* Your objective *
Print every record exactly.

* Data listing *
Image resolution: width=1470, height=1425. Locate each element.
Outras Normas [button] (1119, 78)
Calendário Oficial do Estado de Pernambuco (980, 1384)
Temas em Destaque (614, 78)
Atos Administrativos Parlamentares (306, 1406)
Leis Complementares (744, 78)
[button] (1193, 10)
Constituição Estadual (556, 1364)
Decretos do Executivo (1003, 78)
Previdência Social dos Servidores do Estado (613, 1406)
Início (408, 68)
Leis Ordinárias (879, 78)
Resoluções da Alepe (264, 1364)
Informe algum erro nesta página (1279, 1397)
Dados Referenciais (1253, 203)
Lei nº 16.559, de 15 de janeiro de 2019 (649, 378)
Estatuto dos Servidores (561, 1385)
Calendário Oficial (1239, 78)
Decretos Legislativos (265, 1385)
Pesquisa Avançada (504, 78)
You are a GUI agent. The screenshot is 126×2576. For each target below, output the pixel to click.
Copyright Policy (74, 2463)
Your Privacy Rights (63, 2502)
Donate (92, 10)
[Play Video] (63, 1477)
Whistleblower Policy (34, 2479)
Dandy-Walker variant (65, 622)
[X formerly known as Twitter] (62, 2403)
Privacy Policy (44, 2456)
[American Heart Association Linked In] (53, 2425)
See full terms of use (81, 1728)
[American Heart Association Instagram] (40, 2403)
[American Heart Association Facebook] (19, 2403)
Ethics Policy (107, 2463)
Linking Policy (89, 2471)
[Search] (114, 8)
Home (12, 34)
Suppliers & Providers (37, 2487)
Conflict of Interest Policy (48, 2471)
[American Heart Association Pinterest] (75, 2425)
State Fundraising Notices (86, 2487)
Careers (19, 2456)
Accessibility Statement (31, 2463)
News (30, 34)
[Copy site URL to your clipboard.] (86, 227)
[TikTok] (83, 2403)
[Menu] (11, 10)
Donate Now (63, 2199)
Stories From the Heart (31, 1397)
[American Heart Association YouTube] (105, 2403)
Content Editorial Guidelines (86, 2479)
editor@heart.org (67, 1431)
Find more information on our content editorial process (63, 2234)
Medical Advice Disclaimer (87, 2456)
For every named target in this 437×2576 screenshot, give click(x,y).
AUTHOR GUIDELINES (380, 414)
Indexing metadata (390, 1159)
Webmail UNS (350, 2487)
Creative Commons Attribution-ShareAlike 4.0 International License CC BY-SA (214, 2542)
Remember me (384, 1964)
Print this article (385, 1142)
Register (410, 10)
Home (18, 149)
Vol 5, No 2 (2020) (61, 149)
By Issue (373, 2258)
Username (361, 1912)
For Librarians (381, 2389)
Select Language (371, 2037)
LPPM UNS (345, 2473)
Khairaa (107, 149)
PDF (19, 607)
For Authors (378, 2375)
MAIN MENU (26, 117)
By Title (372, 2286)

* Answer *
Image resolution: width=1470, height=1425. Locate each element.
Outras Normas [button] (1119, 78)
Calendário Oficial do Estado de Pernambuco (980, 1384)
Temas em Destaque (614, 78)
Atos Administrativos Parlamentares (306, 1406)
Leis Complementares (744, 78)
[button] (1193, 10)
Constituição Estadual (556, 1364)
Decretos do Executivo (1003, 78)
Previdência Social dos Servidores do Estado (613, 1406)
Início (408, 68)
Leis Ordinárias (879, 78)
Resoluções da Alepe (264, 1364)
Informe algum erro nesta página (1279, 1397)
Dados Referenciais (1253, 203)
Lei nº 16.559, de 15 de janeiro de 2019 (649, 378)
Estatuto dos Servidores (561, 1385)
Calendário Oficial (1239, 78)
Decretos Legislativos (265, 1385)
Pesquisa Avançada (504, 78)
You are a GUI agent. The screenshot is 126×2576. For each target below, output the pixel to click.
Copyright Policy (74, 2463)
Your Privacy Rights (63, 2502)
Donate (92, 10)
[Play Video] (63, 1477)
Whistleblower Policy (34, 2479)
Dandy-Walker variant (65, 622)
[X formerly known as Twitter] (62, 2403)
Privacy Policy (44, 2456)
[American Heart Association Linked In] (53, 2425)
See full terms of use (81, 1728)
[American Heart Association Instagram] (40, 2403)
[American Heart Association Facebook] (19, 2403)
Ethics Policy (107, 2463)
Linking Policy (89, 2471)
[Search] (114, 8)
Home (12, 34)
Suppliers & Providers (37, 2487)
Conflict of Interest Policy (48, 2471)
[American Heart Association Pinterest] (75, 2425)
State Fundraising Notices (86, 2487)
Careers (19, 2456)
Accessibility Statement (31, 2463)
News (30, 34)
[Copy site URL to your clipboard.] (86, 227)
[TikTok] (83, 2403)
[Menu] (11, 10)
Donate Now (63, 2199)
Stories From the Heart (31, 1397)
[American Heart Association YouTube] (105, 2403)
Content Editorial Guidelines (86, 2479)
editor@heart.org (67, 1431)
Find more information on our content editorial process (63, 2234)
Medical Advice Disclaimer (87, 2456)
For every named target in this 437×2576 screenshot, give click(x,y).
AUTHOR GUIDELINES (380, 414)
Indexing metadata (390, 1159)
Webmail UNS (350, 2487)
Creative Commons Attribution-ShareAlike 4.0 International License CC BY-SA (214, 2542)
Remember me (384, 1964)
Print this article (385, 1142)
Register (410, 10)
Home (18, 149)
Vol 5, No 2 (2020) (61, 149)
By Issue (373, 2258)
Username (361, 1912)
For Librarians (381, 2389)
Select Language (371, 2037)
LPPM UNS (345, 2473)
Khairaa (107, 149)
PDF (19, 607)
For Authors (378, 2375)
MAIN MENU (26, 117)
By Title (372, 2286)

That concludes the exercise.